The expansion gives you a choice of playing as Dallas, Parker or Ripley. Considering Ripley's status as the only survivor of Alien, I naturally chose to play as her. You'd think that playing as either Dallas or Parker would open up a different ending, but from what I've read it seems to play out the same way no matter which character you choose.
I figured that it would be an abridged recreation of Alien, or maybe even a complete adaptation, which would last a couple of hours.
Unfortunately, it didn't get that far. I clocked hard mode in, give or take a half an hour. It's just an excerpt of a few scenes from Alien combined with a deleted scene and some narration.
Admittedly pretty cool and pretty tense scenes, but if you want the experience this DLC gives, you can easily just re-watch Alien.
It's pretty good for what it is I suppose. But it's nothing special. You could put the four dollars to something that lasts longer. DooM 3, for instance is ten dollars, as are, Half Life, Half Life 2, both HL2 episodes, Fallout 3, 2 and New Vegas, both KOTOR games, Portal, Duke Nukem 3D: Megaton Edition, all for ten dollars each on Steam. X-COM is seven dollars right now on Steam, Deus Ex is seven dollars, DooM II, Ultimate DooM and FinaL DooM are all five dollars, hell. Aliens vs Predator 2000 is five dollars!
My point is that if you didn't get the Nostromo Edition already, and you've seen Alien, you won't be missing anything, and you can easily spend your money in better ways on better and longer games.
Like Aliens vs Predator 2000.
Sorry to say it, but I was disappointed in Crew: Expendable. As an unlockable once you completed the main campaign, it might have redeemed itself, but as DLC I'd personally pass on it in favor of buying a full game, or waiting on larger expansions to this one. The file-size of just over a hundred megabytes should have tipped me off as to the length. It's kind of fun at first, but I was disappointed by how short it is. Personally, I think that a full-on adaptation of Alien would have been in order. Heck, just give it its own game! That would work!
All in all, aside from the DLC, I liked Alien: Isolation. I have a feeling that it's going to become one of the defining survival horror games of this decade. It's got stealth, it's got tension, it's got aliens, it's got androids, and it has immersion. If you were burned by Aliens: Colonial Marines (And if you were, I wouldn't blame you), this game is here to provide some soothing cream. And by cream, I mean tears of fear and sweat of terror.

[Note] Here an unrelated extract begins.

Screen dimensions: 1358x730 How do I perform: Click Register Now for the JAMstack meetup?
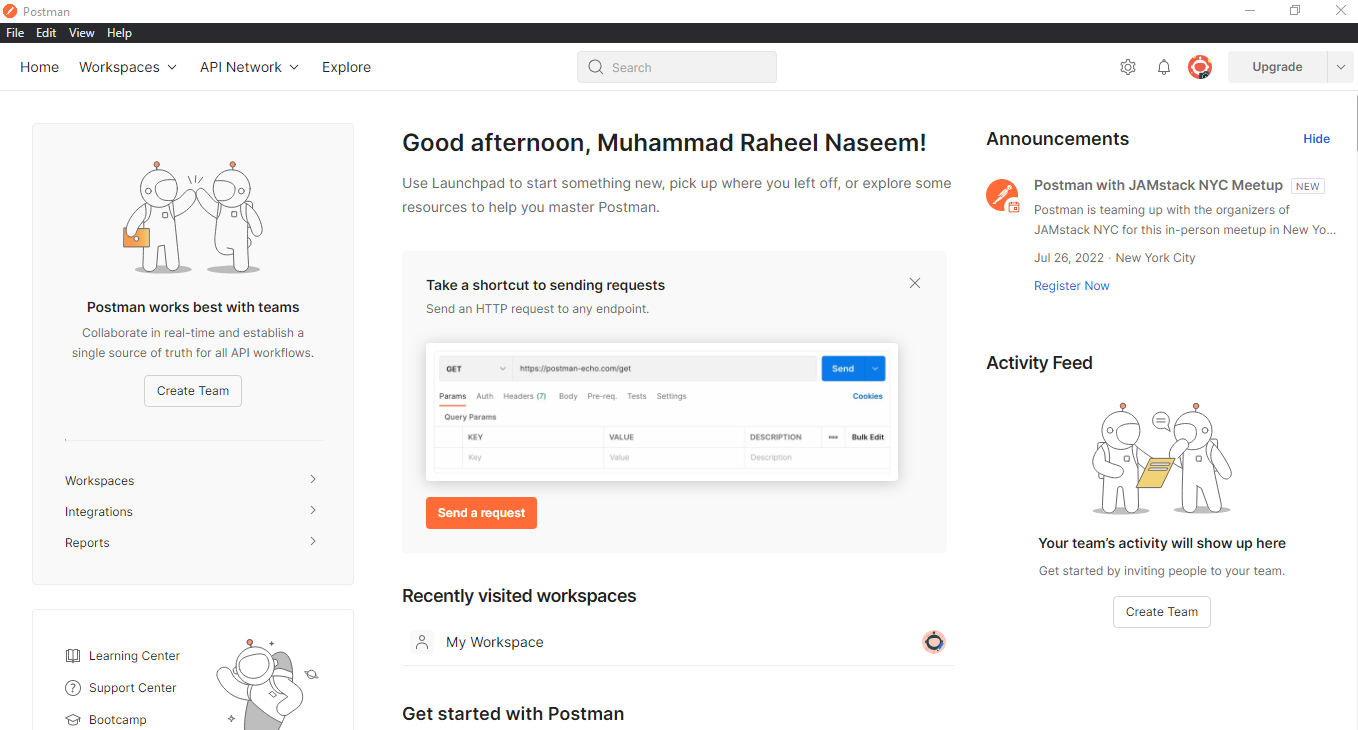1071,285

In the end I give it a 10.1* rating. It's a great game, and it must be played to be believed. I'll be seeing you soon with Resident Evil 2!
Side note, the game includes a brochure, stating that all four Alien movies with extended cuts and "awesome extras" available on Xbox Video.
Notice that it's mentioning all four movies as opposed to just the first two.
Granted, my hypothesis about both of those movies being figments of Ripley's imagination, dreams she's having during her cryosleep journey back to earth does make both Alien 3 and Resurrection better films (And granted, Alien 4 was much better than Alien 3, but that's not hard to do) but I don't know why anyone would want to associate something as good as this game, much less as good as the first two Alien movies with Alien 3. It would be so easy just to pull a Superman Returns and say that the third and fourth movies never happened and be done with it, and yet they keep advertising all four movies.
Probably because they know they're only going to get the last two movies into peoples hands if they bundle them with the first two. But I can tell they're trying for a soft reboot and retcon to get peoples minds off of Alien 3, and have been for the last seventeen years.
So anyways, tangents and ranting aside, this game was good. End of story.